2. Antimicrobial resistance in milk, fish and shellfish

  1. Resistance to beta-lactams, fluoroquinolones, macrolides, carbapenems and multidrug-resistance in commensal bacteria (i.e. Enterococcus spp. and Escherichia coli) in milk, fish and shellfish at retail level.

Results

This review confirmed that there is a lack of AMR prevalence data for British-produced food and, to a lesser extent in countries that export food to the UK, the exception being northern European food exporting countries.
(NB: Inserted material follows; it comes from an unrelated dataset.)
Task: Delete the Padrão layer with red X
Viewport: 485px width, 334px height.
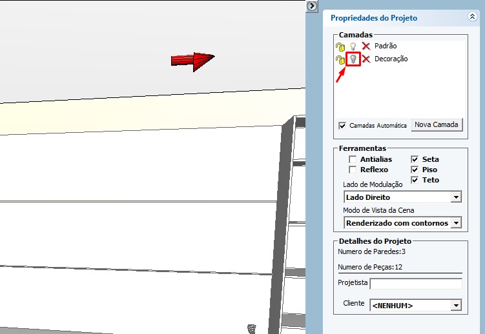Action: (x=366, y=46)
Further efforts should be made to develop surveillance programmes that will identify trends in the prevalence of AMR bacteria in foods and thereby provide a framework for assessing potential risks associated with exposure to such hazards among British consumers.

Key recommendations

  • There is a need to standardise the selection of antimicrobials for antimicrobial susceptibility testing panels, harmonising criteria for assessment of resistance per bacteria/drug combination for surveillance purposes, using a standardised definition for multidrug resistance (MDR) and the adoption of random sampling and adequate study design for epidemiological studies.
  • Identification of a core set of relevant antimicrobials when developing and implementing prospective testing for surveillance systems for determination of AMR in the food chain.
  • Surveillance priorities could be set using a risk-based approach, taking into account the importance of antimicrobials used for treatment in both humans and animals, and continued surveillance of the incidence and emerging resistance (including MDR) in commensal bacteria (Enterococcus spp. and E. coli) should be encouraged.
  • Data on AMR bacteria from British and imported pork meat in the UK are limited and dated. Further research and surveillance efforts are needed to ascertain AMR levels in both foodborne and commensal bacteria in pork meat in the UK.
  • There is evidence of increasing levels of resistance to antimicrobials in foodborne bacteria (i.e., Campylobacter spp.) from poultry meat in the UK. Research and surveillance efforts should be continued to monitor AMR trends in both foodborne and commensal bacteria in British and imported chicken and poultry meats in the UK.
  • There is a lack of information on AMR bacteria in foods of animal origin other than meat at retail level. In recent years, there have been growing numbers of outbreaks associated with milk and dairy products (cheese, butter, yogurt), seafood (fish and shellfish) and fresh produce (fruit, vegetables and salads) at national and international levels but there is scarce, scattered evidence of resistance and MDR occurrence in foodborne and commensal bacteria in these food products and its implications for public health. These gaps should be addressed also using a risk-based approach following evidence of resistance in food items as well as the extent of expected consumer exposure using consumption and import volumes.
  • Data on antimicrobial usage in food-producing animals in the UK are important to explain the occurrence and dynamics of AMR, resistance genes and MDR phenotypes in a defined geographical area. More complete information should therefore be collected on the type of production system from which food samples originate to assess the impact of animal husbandry practices as risk factors for resistance.
  • There is a need for more studies to quantify the contribution of both domestic and imported foods to AMR occurrence. Information on country of origin for imported products should be collected.
  • Priorities should be set according to the importance of a food item in terms of exposure of consumers. Consumption data will be essential for assessing the risk of exposure of British consumers.
  • Finally, further research and surveillance are needed to establish and quantify the risk of transmission of AMR against critically important antimicrobials in organisms from foods of animal and non-animal origin) to humans.